LOWELL - During the days when Boston reggae fans knew her by her radio personality alter ego “Iriela,” deejay Valerie Parker said she grew so inspired by the “unifying, uplifting” spirit of the music that she traveled to Jamaica to begin documenting its evolution in her film “Reggae Revolution” in 1998.  Her experiences in rural, urban, and ghetto communities exposed her to economic disparities and inequities that she continues to combat today as executive director of Lowell-based Second World and founder of the nonprofit organization’s New England Culture Fest, which takes place on Saturday. The fourth annual event, which Parker describes as a “fusion of film, fashion, world culture, and fair trade advocacy,” will be held from 2 to 10 p.m. in the Enterprise Bank parking lot at 172 Middle St. in Lowell.

According to Parker, the New England Culture Fest reflects Second World’s charter of “combining media, music, and art for a better world.” Founded in 1998, Second World bridges the gap between industrialized and Third World nations by promoting fair trade - leading to improved economic, health, and educational conditions - through the marketing of culturally rich artisans and their stories.

“Economic empowerment can preserve a people’s culture and heritage, which can keep them from moving to the city and getting paid per piece or generally low wages,” said Parker, who lives in Lowell.

“We want people to be treated fairly and equitably while making a living with the resources they already have and the things they already know.”
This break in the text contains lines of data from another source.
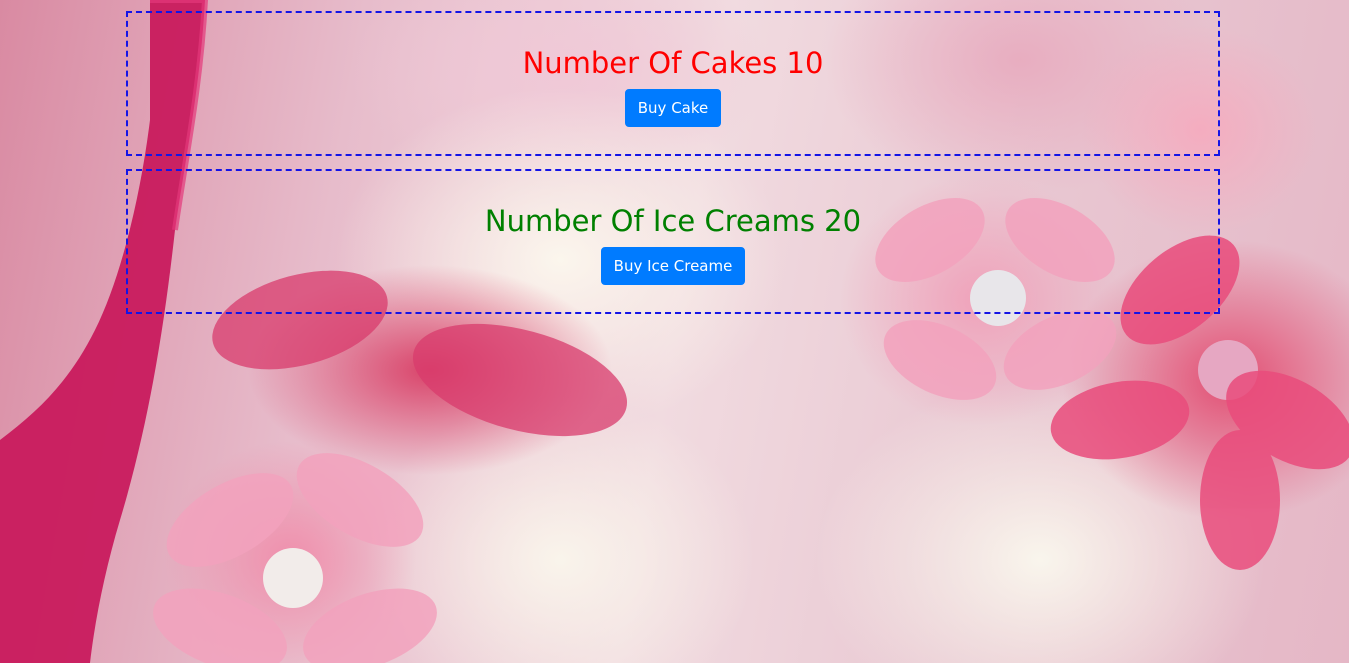  What do you see at coordinates (650, 221) in the screenshot?
I see `icecream-heading-label: Number Of Ice Creams` at bounding box center [650, 221].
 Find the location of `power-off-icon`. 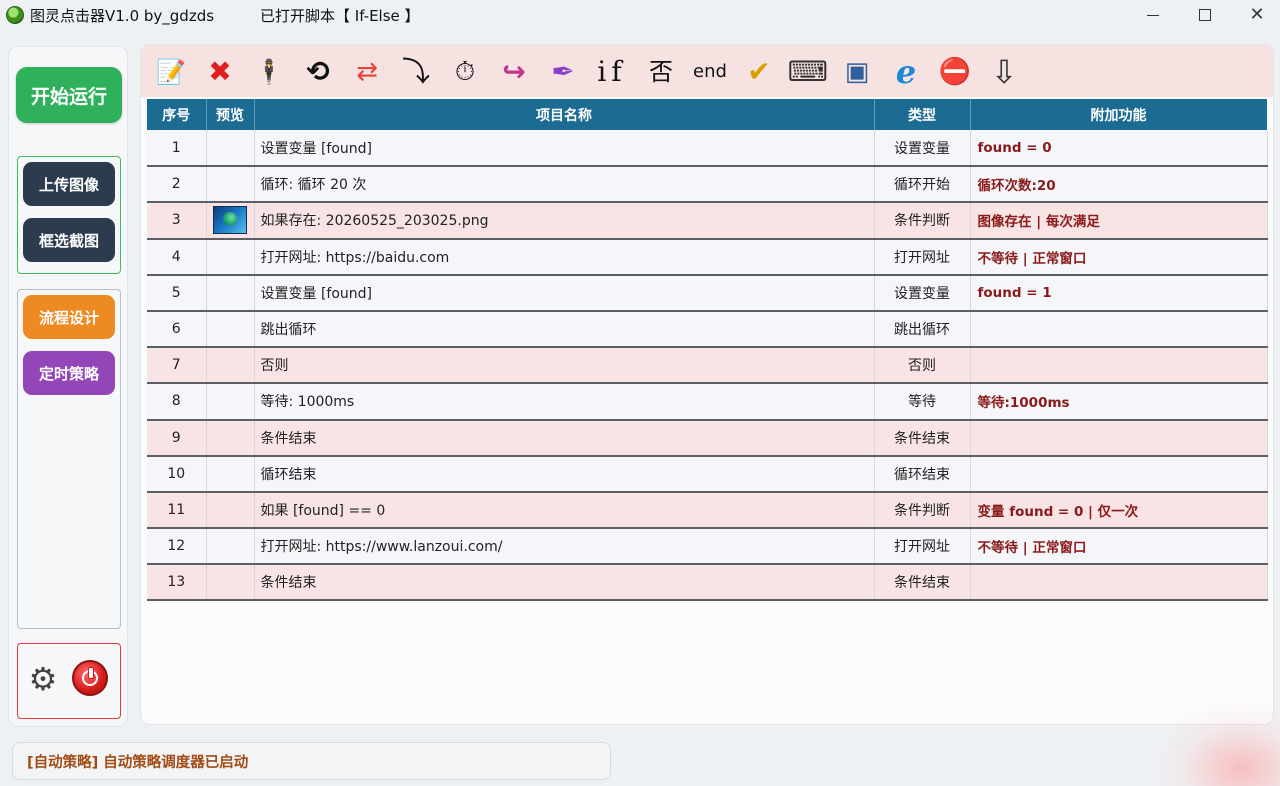

power-off-icon is located at coordinates (90, 678).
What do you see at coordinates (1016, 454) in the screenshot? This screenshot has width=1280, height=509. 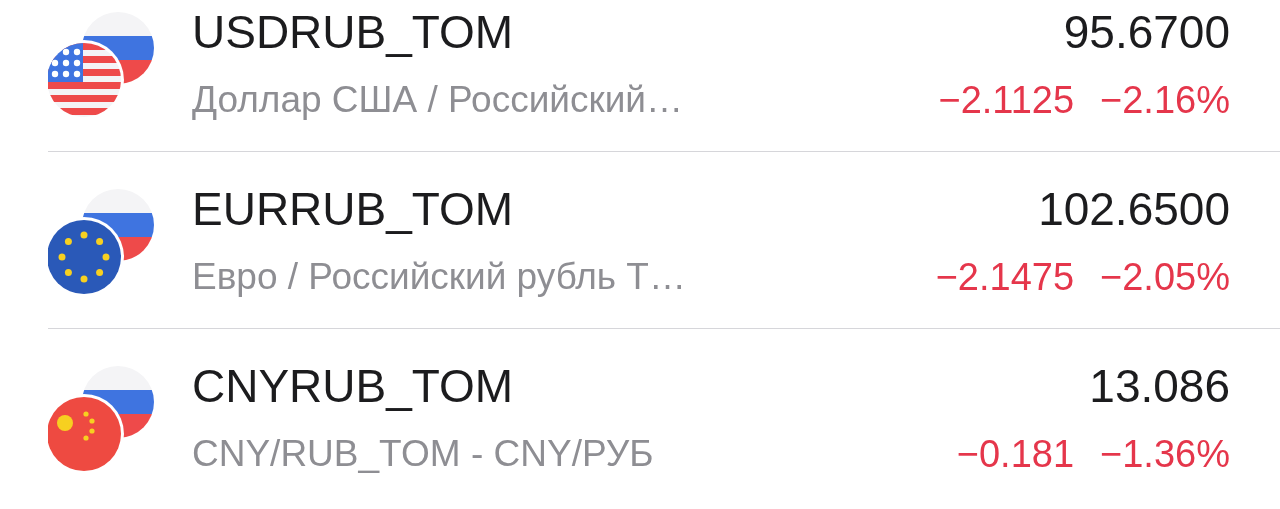 I see `change-value: −0.181` at bounding box center [1016, 454].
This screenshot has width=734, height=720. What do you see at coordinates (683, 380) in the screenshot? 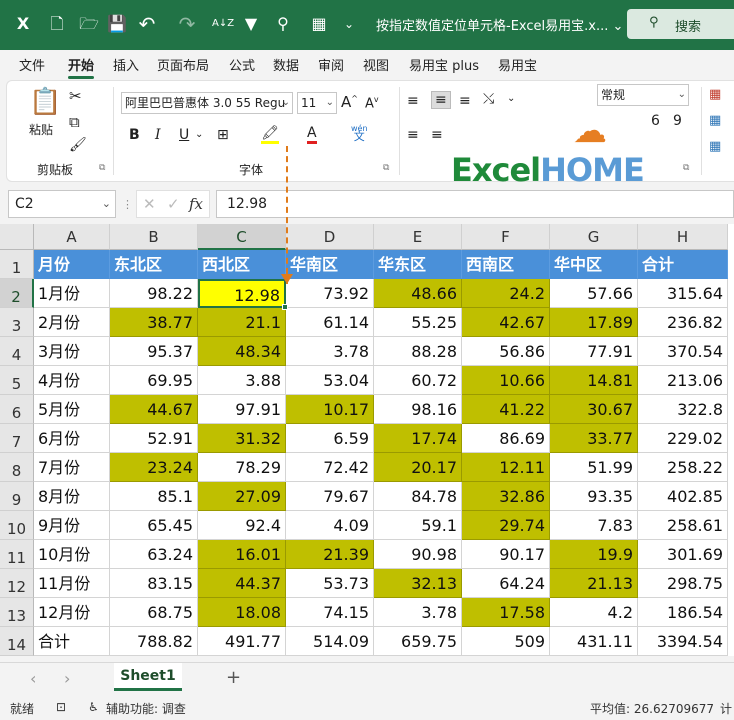
I see `table-cell: 213.06` at bounding box center [683, 380].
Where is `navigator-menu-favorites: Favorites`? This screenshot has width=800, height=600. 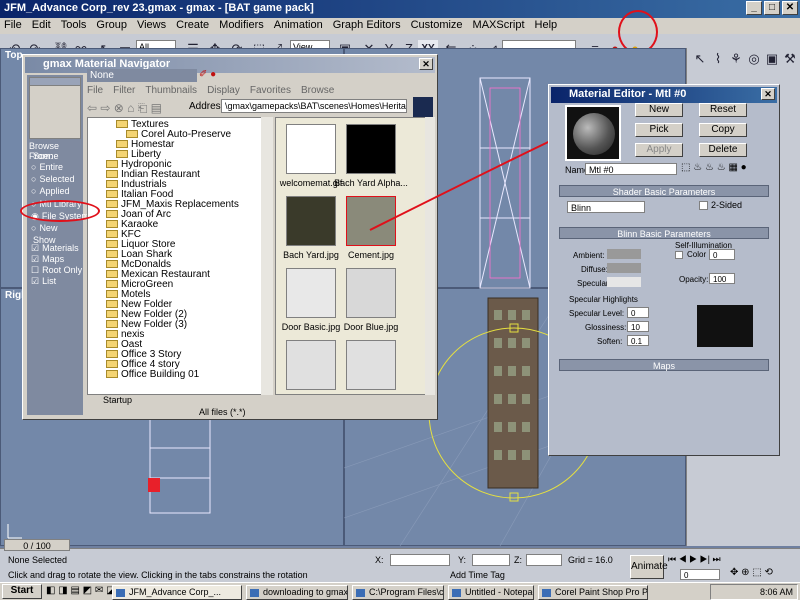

With low ticket prices keeping Culture Fest accessible, Parker said a variety of activities will educate and entertain. She said she is particularly proud of this year’s music headliner, Leon & the Peoples, a reggae band featuring front man Leon Robinson who has appeared in two dozen films including “Cool Runnings,” “Above the Rim,” and “Waiting to Exhale.”
“I’ve played in Boston before but not [the Lowell] area, so I’m really looking forward to coming out,” Robinson said in a telephone interview from his New York City studio, while promising a “high-energy, soulful performance that will get you dancing and singing with us.

“Whenever we do a show we need to be down with the cause,” and the New England Culture Fest “has all kinds of aspects that embody our message,” added Robinson, who said reggae has been the “back beat of my life” since the first time he heard Bob Marley’s music as a child.
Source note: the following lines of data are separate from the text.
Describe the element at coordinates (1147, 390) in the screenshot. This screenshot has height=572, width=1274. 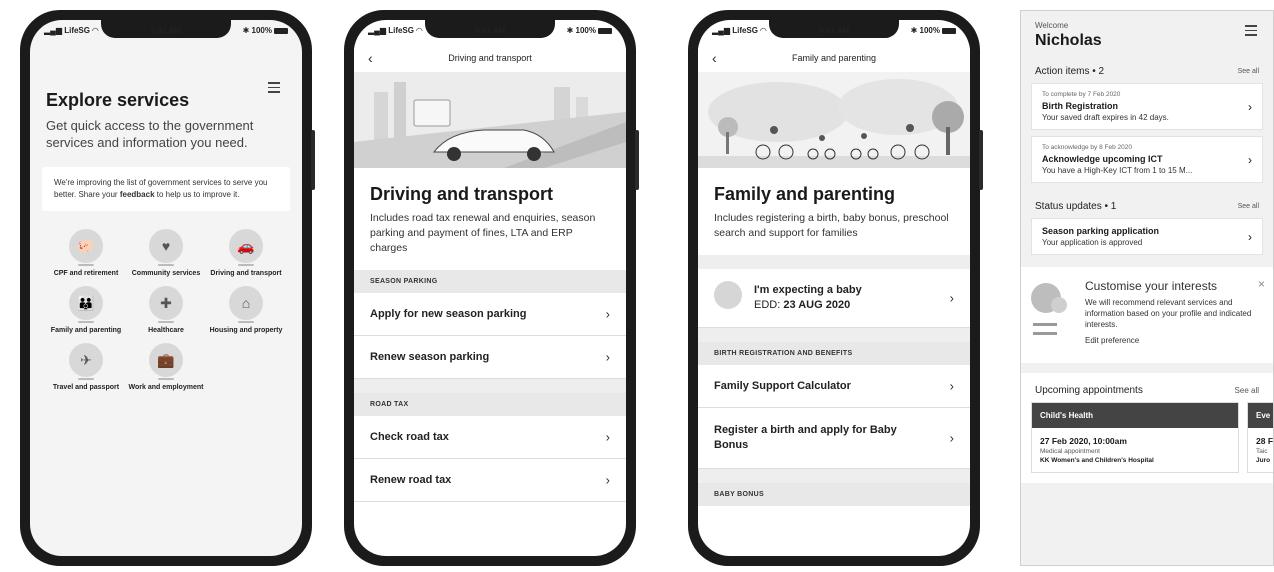
I see `appointments-header: Upcoming appointments See all` at that location.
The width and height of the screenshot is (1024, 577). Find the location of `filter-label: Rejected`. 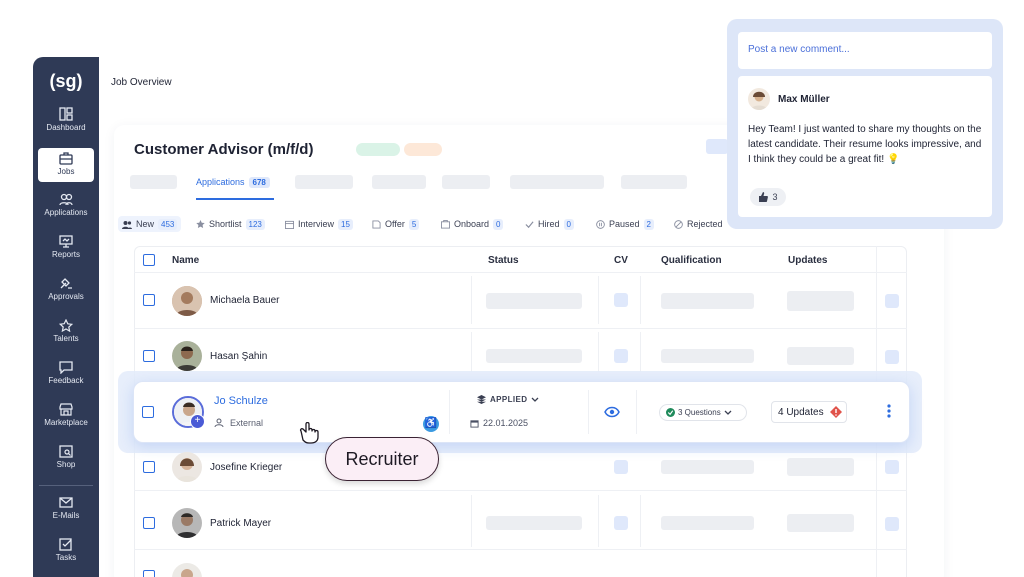

filter-label: Rejected is located at coordinates (705, 224).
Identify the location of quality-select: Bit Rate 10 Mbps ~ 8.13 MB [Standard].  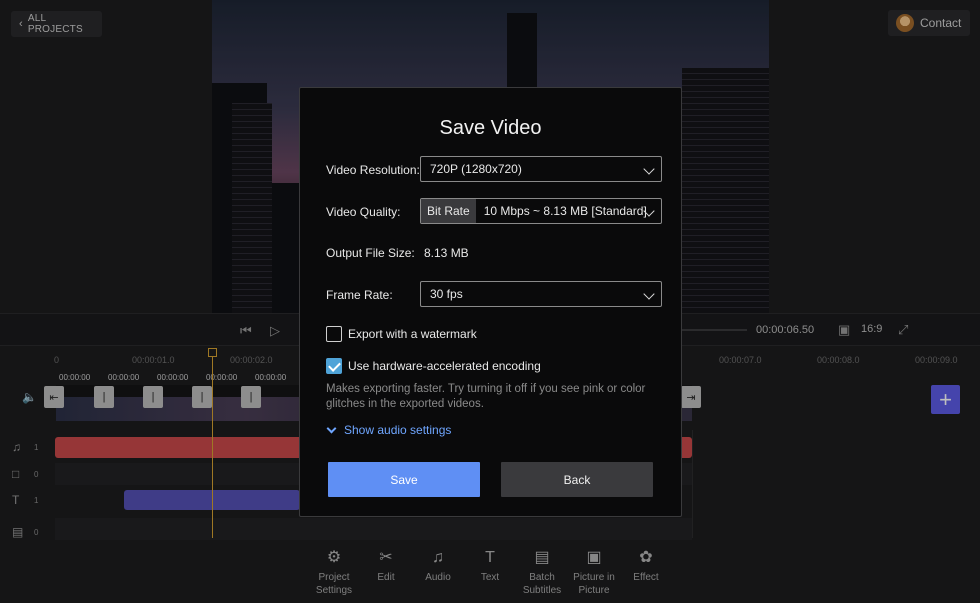
(541, 211).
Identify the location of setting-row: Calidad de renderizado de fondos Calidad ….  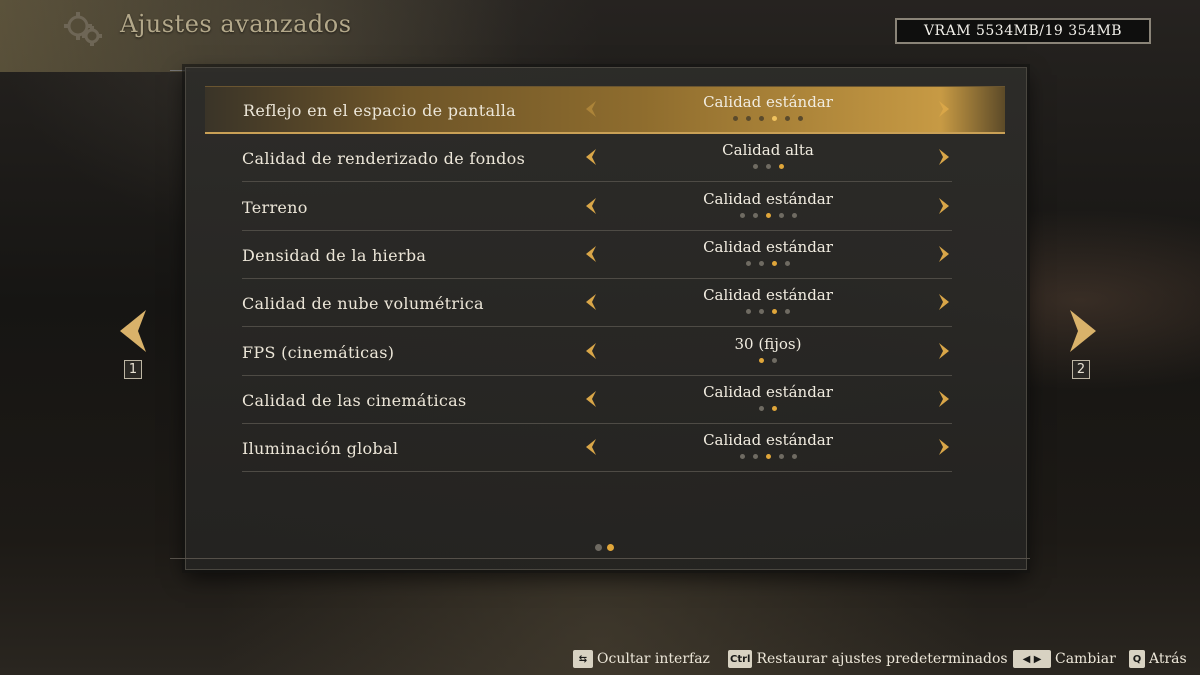
(597, 158).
“Our band has a mix of a lot of different cultures and we like to entertain lots of different people, so it seems like a good fit,” he said.

Parker said she used the music programming ear of a deejay to select the other reggae, blues, and funk performers who will also entertain and inspire the audience with messages of inclusion and empowerment. More than 100 artists, businesses, fair trade organizations, craftspeople, and restaurants are expected to participate.

Also, a large-scale, interactive video installation on the historic mill buildings will feature fair-trade stories documented by Second World. Parker also expects the fashion show to be a popular part of the event, with union-made footwear and casual clothing available along with handmade, recycled vintage items.

“The model of consumption is changing. People don’t want mass produced; they want handmade,” she said. “We’re glad to be a part of that.”

According to Parker, proceeds from New England Culture Fest will benefit Second World’s art empowerment projects for disadvantaged, indigenous, and marginalized communities in India, Nepal, Peru, and Jamaica, as well as fund efforts to reestablish self-sufficiency in areas affected by conflict and disaster. Eighty percent of Second World’s beneficiaries are women, she said.

“My hope is that people will understand that the world’s problems are solvable and that now is the time to take action,” Parker said. “Barriers between people are man-made. Together, we can dismantle them.”